La ruta jacobea tiene esa manera de recibir al viajero que mezcla incienso, neblina y golpeteo de tacón sobre piedra vieja. Y justo en esa ladera donde Santiago se recoge en sí misma, al abrigo del antiguo convento del siglo XVIII, se levanta el Hotel Palacio del Carmen. Allí, entre muros que han escuchado más confesiones que un sacristán en agosto, vive El Camelio, un restaurante que parece instalado en ese punto exacto donde la calma se vuelve rito compartido. Casa de comidas de nivel que no necesita alharacas. Basta cruzar el umbral para entender que la ceremonia consiste en sentarse, respirar y rendirse al compás de esa cocina gallega que se mira al espejo sin nostalgias, pero con respeto a la estirpe. Cada mediodía, la liturgia tiene forma de menú ejecutivo, tres entrantes, tres principales y tres postres que se renuevan como si el mercado fuese un oráculo que dicta y ordena lo que toca comer cada semana. Agua, café y paz, que en estos tiempos es quizá el mayor lujo permitido. Todo por 29 €, que es una forma elegante de recordarnos que el buen producto no necesita trompetas.
Un privilegio
Pero El Camelio no vive sólo del sol de mediodía. También sabe convertirse en palco de música y mesa cuando la ciudad celebra. Las II Xornadas de Frauta de Galicia encontraron aquí cobijo para tres noches de recitales donde Debussy, Bach y algún viaje caribeño se acompañaron de empanada artesana, terrina de centolla, lubina salvaje sobre risotto de mariscos o un lingote de ternera estofada al mencía que podía reconciliar al más descreído con el mundo. Música para el oído, cocina para la memoria.

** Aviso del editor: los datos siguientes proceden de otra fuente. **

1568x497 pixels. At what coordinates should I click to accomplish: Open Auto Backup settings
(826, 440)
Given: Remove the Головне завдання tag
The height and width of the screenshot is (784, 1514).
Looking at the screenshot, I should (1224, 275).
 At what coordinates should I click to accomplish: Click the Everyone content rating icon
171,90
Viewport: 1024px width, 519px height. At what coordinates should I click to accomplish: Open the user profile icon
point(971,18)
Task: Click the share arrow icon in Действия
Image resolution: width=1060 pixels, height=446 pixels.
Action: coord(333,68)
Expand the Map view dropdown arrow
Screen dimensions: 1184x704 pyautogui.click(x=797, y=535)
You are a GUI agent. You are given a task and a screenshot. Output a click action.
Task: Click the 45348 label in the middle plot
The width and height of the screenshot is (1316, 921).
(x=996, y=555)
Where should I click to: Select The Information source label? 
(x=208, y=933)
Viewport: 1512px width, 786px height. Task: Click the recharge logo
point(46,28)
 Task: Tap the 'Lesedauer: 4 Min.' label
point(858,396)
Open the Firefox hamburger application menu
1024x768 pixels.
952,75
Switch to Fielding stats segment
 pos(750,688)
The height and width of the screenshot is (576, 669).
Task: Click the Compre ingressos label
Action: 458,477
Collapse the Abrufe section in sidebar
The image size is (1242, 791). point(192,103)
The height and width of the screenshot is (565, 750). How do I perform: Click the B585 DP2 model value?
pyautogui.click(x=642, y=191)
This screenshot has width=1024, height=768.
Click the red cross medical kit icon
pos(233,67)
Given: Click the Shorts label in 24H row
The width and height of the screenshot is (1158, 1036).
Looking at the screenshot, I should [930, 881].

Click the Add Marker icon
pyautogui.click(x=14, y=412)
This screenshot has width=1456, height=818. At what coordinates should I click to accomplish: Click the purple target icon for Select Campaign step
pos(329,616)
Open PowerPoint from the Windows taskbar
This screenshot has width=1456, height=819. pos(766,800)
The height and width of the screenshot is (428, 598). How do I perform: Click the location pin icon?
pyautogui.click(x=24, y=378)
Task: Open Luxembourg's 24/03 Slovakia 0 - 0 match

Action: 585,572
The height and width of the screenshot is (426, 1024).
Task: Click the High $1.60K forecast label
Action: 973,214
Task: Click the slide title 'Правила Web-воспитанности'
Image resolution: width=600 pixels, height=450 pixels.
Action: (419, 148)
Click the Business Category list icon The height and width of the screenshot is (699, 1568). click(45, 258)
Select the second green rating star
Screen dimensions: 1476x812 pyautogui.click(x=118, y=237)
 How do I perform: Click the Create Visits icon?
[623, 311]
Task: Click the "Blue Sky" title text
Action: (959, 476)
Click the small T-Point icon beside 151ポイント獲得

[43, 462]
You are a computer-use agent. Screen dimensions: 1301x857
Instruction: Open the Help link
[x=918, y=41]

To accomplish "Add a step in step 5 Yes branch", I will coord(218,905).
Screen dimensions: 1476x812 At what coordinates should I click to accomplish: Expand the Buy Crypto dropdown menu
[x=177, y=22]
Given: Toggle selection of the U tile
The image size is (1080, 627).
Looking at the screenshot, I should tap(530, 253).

Y cuando llega la Noche del Apóstol, esa jornada donde Compostela se viste de magia y pólvora, el jardín de El Camelio se transforma en anfiteatro vegetal. Cena al aire libre, música en directo, salpicón de rape negro y bogavante azul, lubina salvaje sobre arroz meloso y un postre doble que parece inventado para alargar la noche hasta que los fuegos reclamen su parte del cielo. Después, el mirador del hotel se convierte en palco reservado para contemplar el estallido de luces sin empujones ni codazos. Un privilegio bien entendido.
Mesa de placidez
La gastronomía nació en un hotel y se ha desenvuelto de manera libre y hacia otros territorios donde hay cocinero con nombre y pretensiones de reconocimientos por las guías. Y en muchas ocasiones la cocina hotelera es un simple trámite para el viajero, esencialmente internacional, que no se aventura a vagabundear por las calles de la ciudad desconocida. En El Camelio hay una precisión insólita en los pescados y mariscos que tanta fama le da al imaginario gallego; primer nivel en la joyería náutica y acompañamien-os contemporáneos para la ventresca, tomate negro en tartar con pesto de pistacho; la lubina sobre risotto; el rodaballo asado con berberechos y un más que canónico salpicón de pescado y marisco. Restaurante de proximidad, que precisamente nos engancha por estar fuera del foco de los enterados. En la maleta del viajero se alojan los latidos de Compostela y la memoria gastronómica de quien descansa al final del Camino. Las estaciones que marcan la ciudad y que tienen trasfondo musical, explosiones jacobeas e incluso los premios Galicia Alimentación, se resumen en una mesa de placidez. Porque a la vuelta del aire, en restaurantes como El Camelio cada plato supone una conversación, y las sobremesas el mapa secreto de la imaginación.